Section "ServerFlags"

   Option      "AllowMouseOpenFail"   "true"

EndSection

Section "Files"

   ModulePath   "/usr/lib64/xorg/modules"

   FontPath      "/usr/share/fonts/misc/"

   FontPath      "/usr/share/fonts/TTF/"

   FontPath      "/usr/share/fonts/OTF"

   FontPath      "/usr/share/fonts/Type1/"

   FontPath      "/usr/share/fonts/100dpi/"

   FontPath      "/usr/share/fonts/75dpi/"

EndSection

Section "Module"

   Load      "dbe"

   Load      "record"

   Load      "glx"

   Load      "dri"

   Load      "dri2"

   Load      "extmod"

   Load      "synaptics"

EndSection

Section "InputDevice"

   Identifier      "Keyboard0"

   Driver      "kbd"

EndSection

Section "InputDevice"

   Identifier      "Touchpad0"

   Driver      "synaptics"

   Option      "Protocol"      "auto-dev"

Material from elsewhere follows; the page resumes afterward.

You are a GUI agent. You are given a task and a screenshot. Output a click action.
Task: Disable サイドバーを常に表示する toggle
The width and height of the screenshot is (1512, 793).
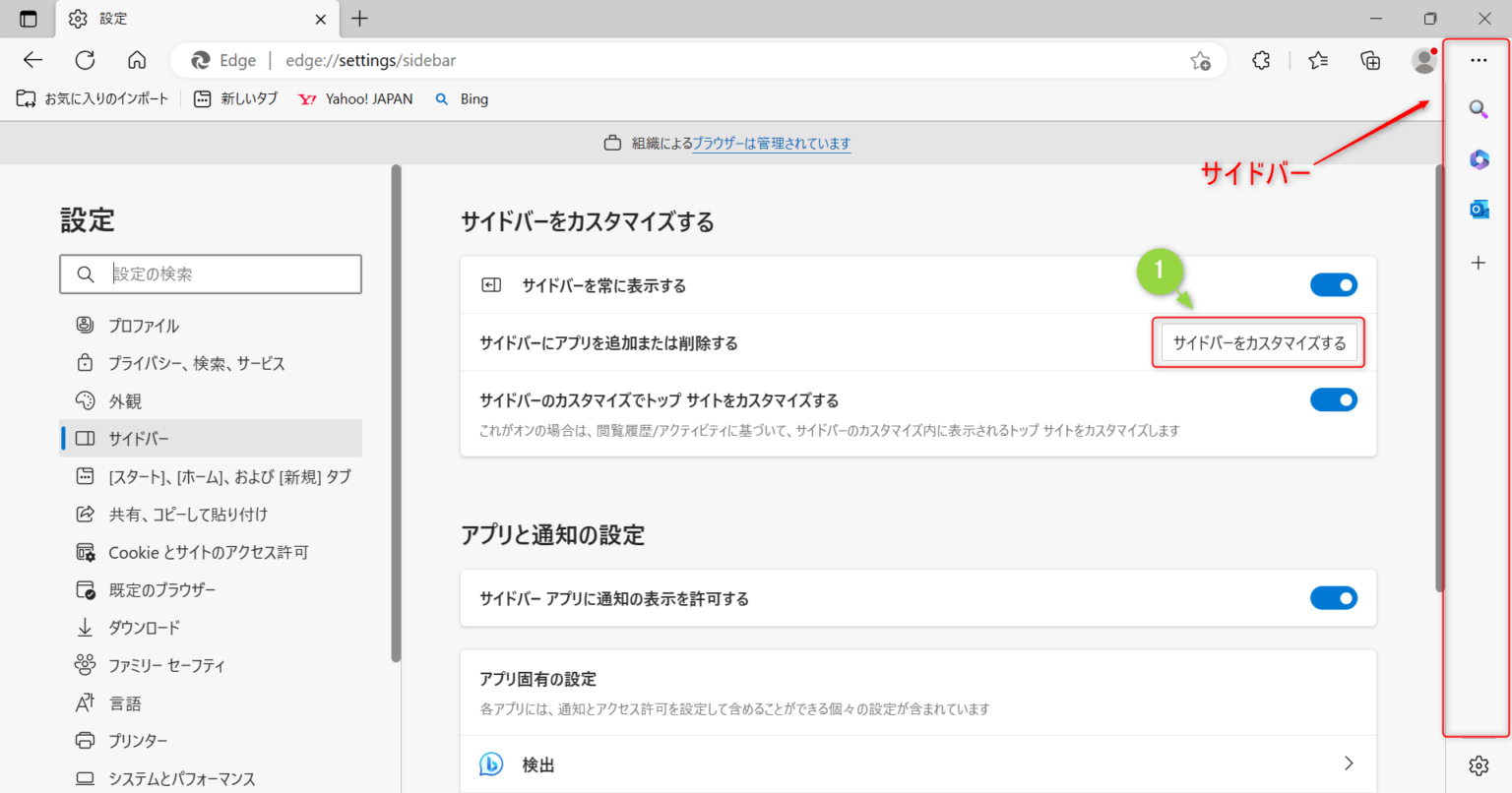tap(1334, 284)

   Option      "Device"         "/dev/input/event1"

   Option      "SHMConfig"      "true"

   Option      "TapButton1"      "1"

   Option      "TapButton2"      "2"

   Option      "TapButton3"      "3"

EndSection

Section "InputDevice"

   Identifier      "Mouse0"

   Driver      "evdev"

   Option      "Protocol"   "auto-dev"

   Option      "Device"      "/dev/input/mice"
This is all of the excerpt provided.